Background

moscow Is Taking Insulin from the Unemployable

3/19/2026
singleNews

russian authorities have officially acknowledged that they cannot provide subsidized medication to all patients with diabetes, and have used this as a basis for prioritizing patients. Priority access to medications will now be given to the “most able-bodied” – those whose treatment, according to officials’ logic, is “economically justified”.

This category includes 105,500 russians under the age of 60 with type 2 diabetes who have heart or kidney complications but have not been granted disability status yet. The rest – about one million people out of approximately 5.5 million patients who need blood-sugar-lowering medications – have effectively been excluded from state care. The regime has no interest in the disabled, the elderly, or those deemed “economically inefficient”.

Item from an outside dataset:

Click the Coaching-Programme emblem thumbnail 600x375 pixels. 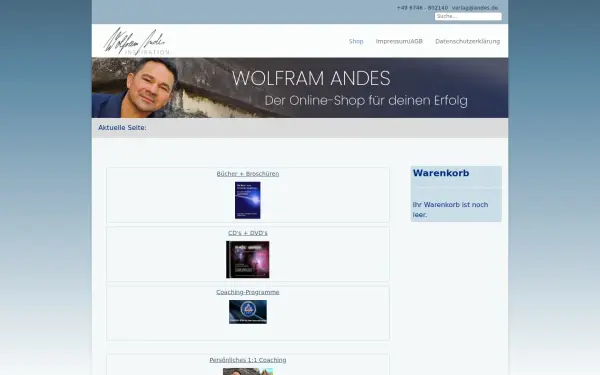248,312
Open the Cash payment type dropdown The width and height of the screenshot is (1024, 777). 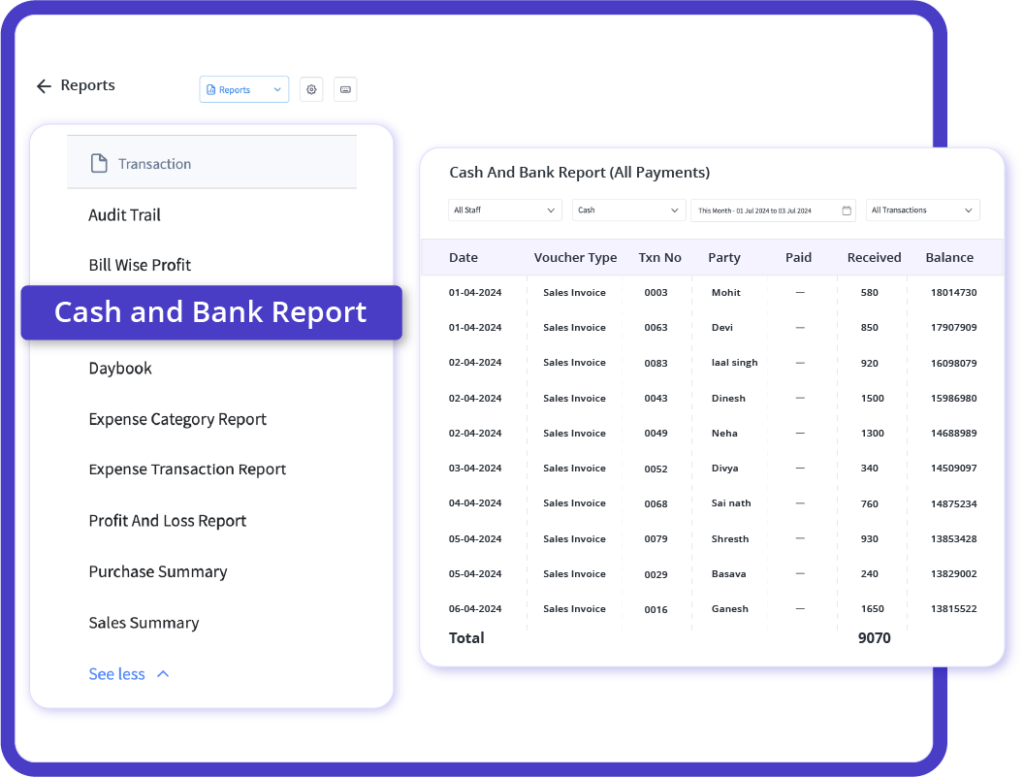coord(627,210)
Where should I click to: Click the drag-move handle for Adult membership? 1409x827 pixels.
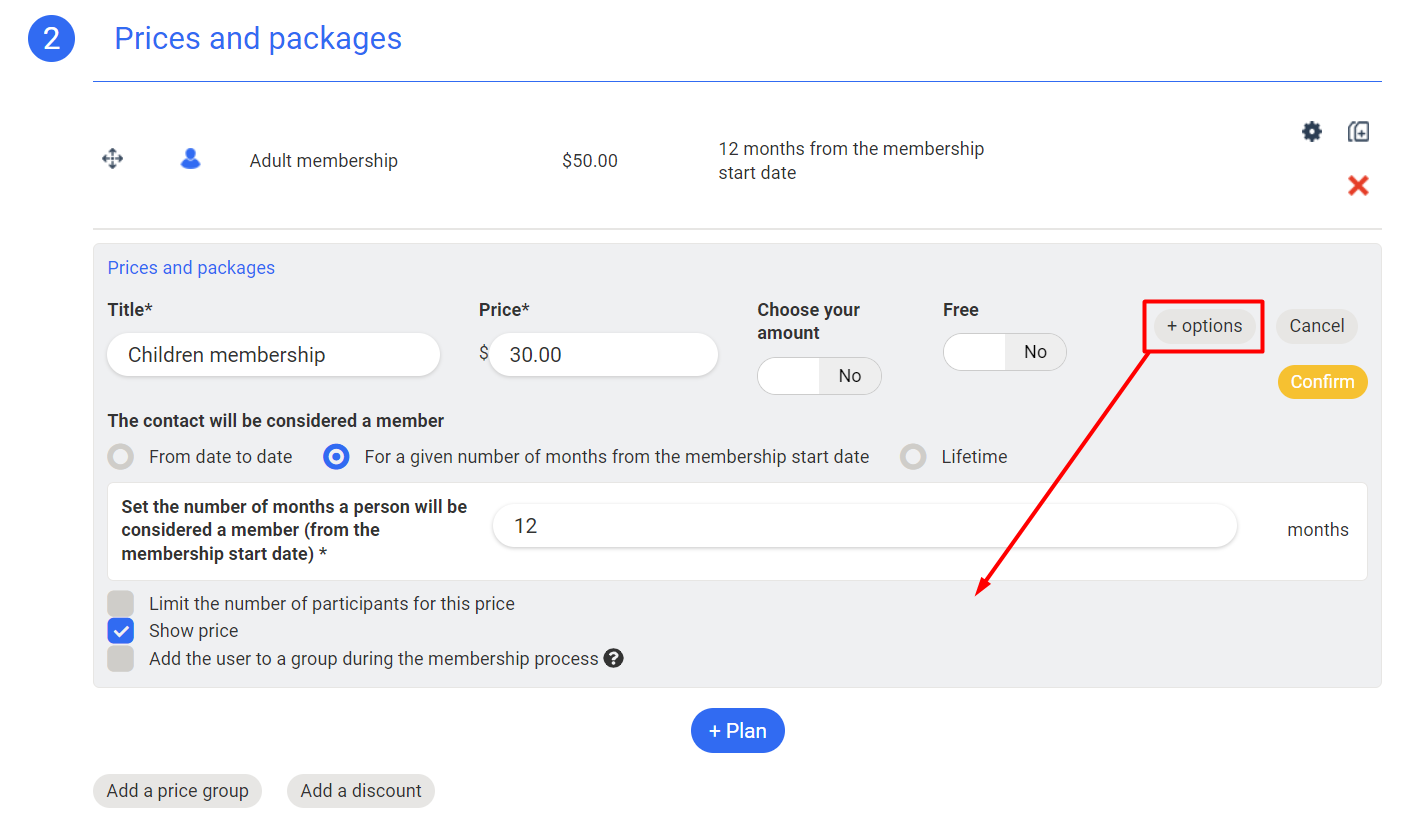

This is not an emergency – it is the norm. In winter, medications disappeared in yekaterinburg and orenburg; in the autumn, – in volgograd, vladimir, and ulyanovsk regions. In the transbaikal territory, the shortage became so critical that people were forced to relocate to gain access to life-saving medicines.

The kremlin makes no secret of its logic: the war is consuming resources, and citizens who cannot return the investment in the form of labor or taxes are becoming a burden. A state that officially ranks the sick according to their economic utility has turned cannibalism into a bureaucratic procedure.